I hope everyone had a wonderful summer. We all needed to recharge our batteries, because we have so much to do. Certainly, our students are at the top of our minds as we return to the classroom. If you are new to our CEA and CCS families, get ready for a running start. This year, we continue to focus on protecting our rights—and not just in Columbus.
We have been dealing with some very important Ohio issues during the past few years, and thanks to our membership, we have successfully maintained our position. We defeated SB 5, which threatened to take away our rights. Then we got to work opposing HB 194, which would have suppressed everyone’s voting power. Meanwhile, we made our voices heard against HB 153, which cut funding for public schools.
Now we are supporting a yes vote on Issue 2, the Voters First state constitutional amendment, which provides public input to the drawing of congressional districts. Keep reading this Voice for more information.
I know it’s easy to push all of this aside and concentrate on the world inside your classroom.
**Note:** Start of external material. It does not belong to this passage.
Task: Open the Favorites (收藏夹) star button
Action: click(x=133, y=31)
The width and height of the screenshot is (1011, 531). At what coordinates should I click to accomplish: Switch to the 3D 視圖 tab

But consider this: Without the hard-won rights your Association has worked for, your daily working life would be drastically different. The Association plays a significant role in ensuring you can do your job in the most effective environment. This is a volatile time for us. Teachers unions are under attack. We are blamed for the problems of our school districts. In this election year, issues such charter schools and tenure reform ceaselessly surface across the nation, and the public is increasingly agreeing that unions need their wings clipped.
Fortunately, Ohio residents are strong union supporters. But we take nothing for granted, and that’s why we need you. You are key to responding to these challenges and shaping our profession for years to come. Many before you paved the way. Read your contract. None of those provisions came without a fight. Read your Voice. Watch for opportunities to get involved. If you have questions, we are here to help and to guide you.